Nachdem Shuichi endlich aus dem Raum war, fasste sich Shizuka an die Stirn und stöhnte leise. »Warum musste es er sein… warum ausgerechnet er. Es hätte sonst wer sein können… aber ich treffe auf dieser großen verdammten Welt nur ihn«, sprach sie leise mit sich und rutschte dann vorsichtig von der Kante des Bettes. Ihre Schritte fühlten sich noch unsicher an, aber inzwischen hatte sie kaum mehr Schmerzen. Sie seufzte leise, griff sich die Schokolade vom Tisch und tapste dann leichtfüßig in Richtung Bad. Die Welt meinte es wohl derzeit nicht gut mit ihr. Nachdem die Frau ein paar Minuten alleine war, spürte sie ein Klammes Gefühl in ihrer Brust aufsteigen. Inzwischen vermisste sie Shuichi schon wieder oder besser gesagt, sie vermisste irgendwen der hier sein würde. Generell mochte es Shizuka wenn ein paar Leute in ihrer Nähe waren, vor allem wenn sie eine schlechte Mission hinter sich hatte. Die Bilder der toten Menschen stiegen ihr in den Kopf und ließen die zierliche Frau kurz erschaudern. Rasch schob sie ein paar Stücken Schokolade in ihren Mund, ließ das Papier fallen und ging einfach betrübt weiter zur Dusche. Dort angekommen ließ sie ihre dreckige Kleidung einzeln fallen und trat dort dann nach drinnen. Als das warme Wasser ihren Körper umgab, seufzte sie leise und blieb für Minuten einfach so stehen. Es dauerte etwas bis sie sich fing und dann anfing alle Dreckreste von ihrem Körper zu entfernen. Jeglicher Dreck wurde innerhalb kürzester Zeit von ihr runter gespült, wodurch sie sich bereits deutlich besser fühlte. Dennoch blieb dort dieses unangenehme Gefühl das sie versagt hatte. Immerhin oblag ihr die Defensive. Sie war nicht stark genug gewesen und somit die zwei anderen getötet. Ihre Augen füllten sich mit Tränen… irgendwie tief im inneren tat es ihr schrecklich Leid, dass sie versagte.

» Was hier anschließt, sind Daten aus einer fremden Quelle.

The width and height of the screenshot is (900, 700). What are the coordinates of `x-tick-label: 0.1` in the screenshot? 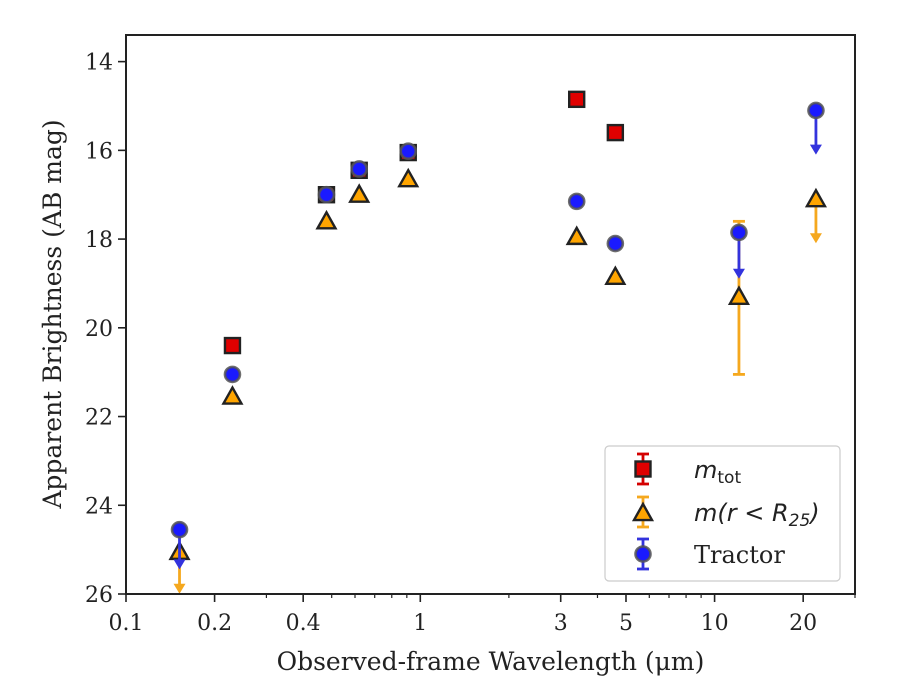 It's located at (126, 624).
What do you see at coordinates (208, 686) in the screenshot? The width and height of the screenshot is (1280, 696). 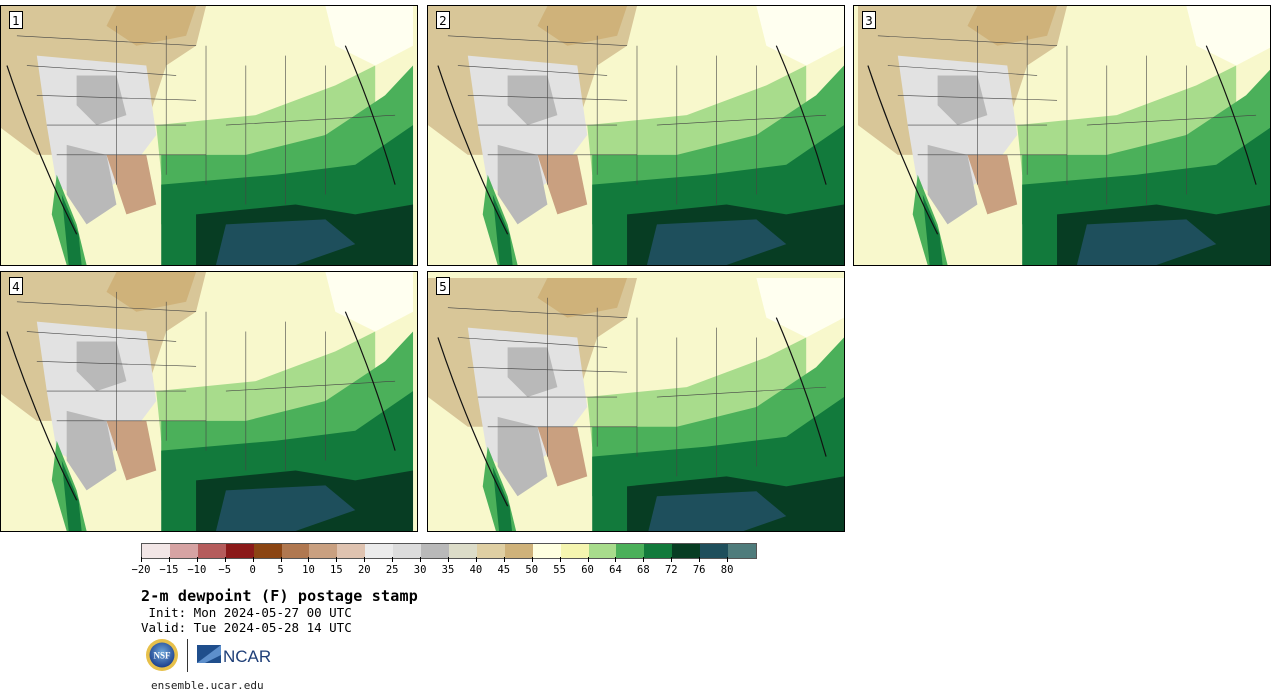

Shizuka hatte nur wenige Minuten leise im Bad geweint, bevor sie mit einem trostlosen Gesichtsausdruck ins Bett zurück schlich. Ihre Kleidung hatte sie waschen müssen, dementsprechend trug sie gerade wirklich nur ein Slip und ein Handtuch um den Oberkörper. Sie sah sich verstohlen nach Shuichi um, der glücklicherweise noch nicht da war! Also ging sie rasch zum Bett zurück, legte das Handtuch davor ab und schlüpfte unter die Decke. Rasch war sie bis zum Kinn gezogen, ehe sie einfach dort wartete. Vermutlich würde sie einschlafen bis Shuichi wiederkam, wenn er noch länger weg blieb.